Happy Flipping Memories

A couple of magazines showed up in the post the other day, unlooked for (as JRR would write). Spent a short (unfortunately) time lying on my bed in the sun flipping through them, and it reminded me of my youth. Do you remember something similar? You’d go out and get that next issue of that magazine you’d been waiting for and you’d just drink it all up in a general way for a while, lying on your stomach, legs kicking in the air: The smell of the pages, the glossy pictures and other juicy tidbits of writing and other stuff to digest more fully later on….

flipping magazines

For me, when I was young it was mostly magazines about music, electronics, computers, science, photography… some crochet, macrame, and knitting (yeah, I know – I’ll tell you more later), and of course lots of comics (these latter I did not browse first… I would read them properly first go, so as not to see any surprises by accident on flipping through… plenty of time to browse, flip -hundreds of times- and admire the art later, after the story was read….)

Question:- Do children still do that much these days?
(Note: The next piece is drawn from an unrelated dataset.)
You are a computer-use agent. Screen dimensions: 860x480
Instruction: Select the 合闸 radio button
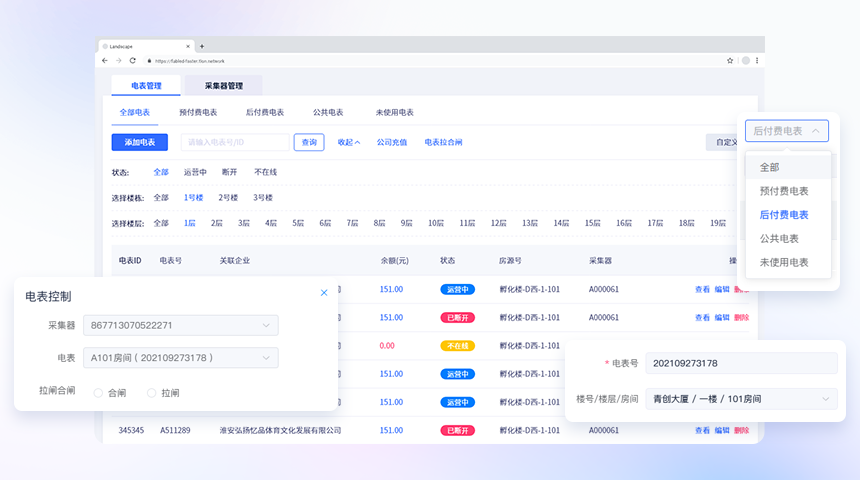(98, 393)
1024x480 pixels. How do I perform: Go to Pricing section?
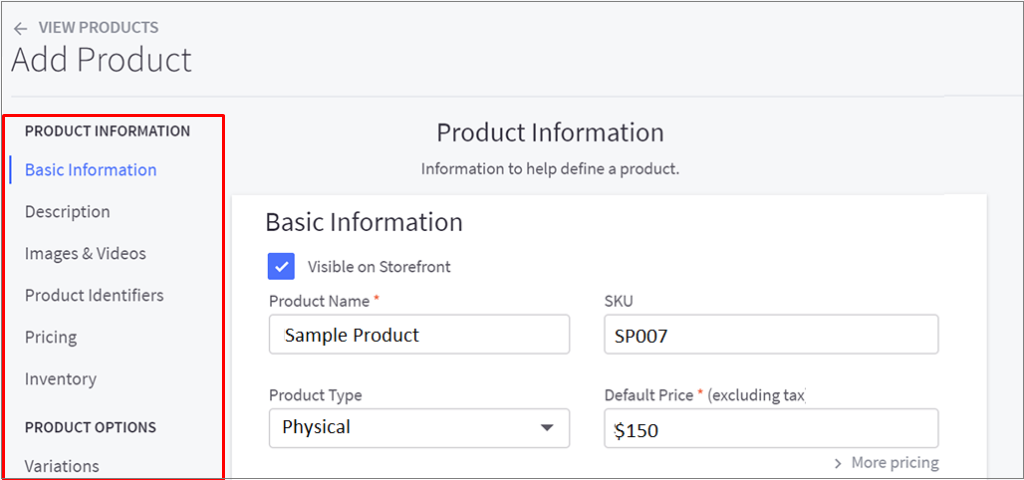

Do your children (if you have any) get excited about a new magazine and lie on their tummys, kicking their legs in the air, and drink it all in? I hope so.

astronomy and cosmosSadly, these days -not being a kid any more- I seldom have time to get beyond the flipping stage to the swallow-the-magazine-whole stage.

I maybe get to read one or two nice articles, and then the magazine makes it to one of the Piles. As I cannot throw magazines away, I have an embarrassingly huge collection of magazines in Piles. Not good. Must fix that.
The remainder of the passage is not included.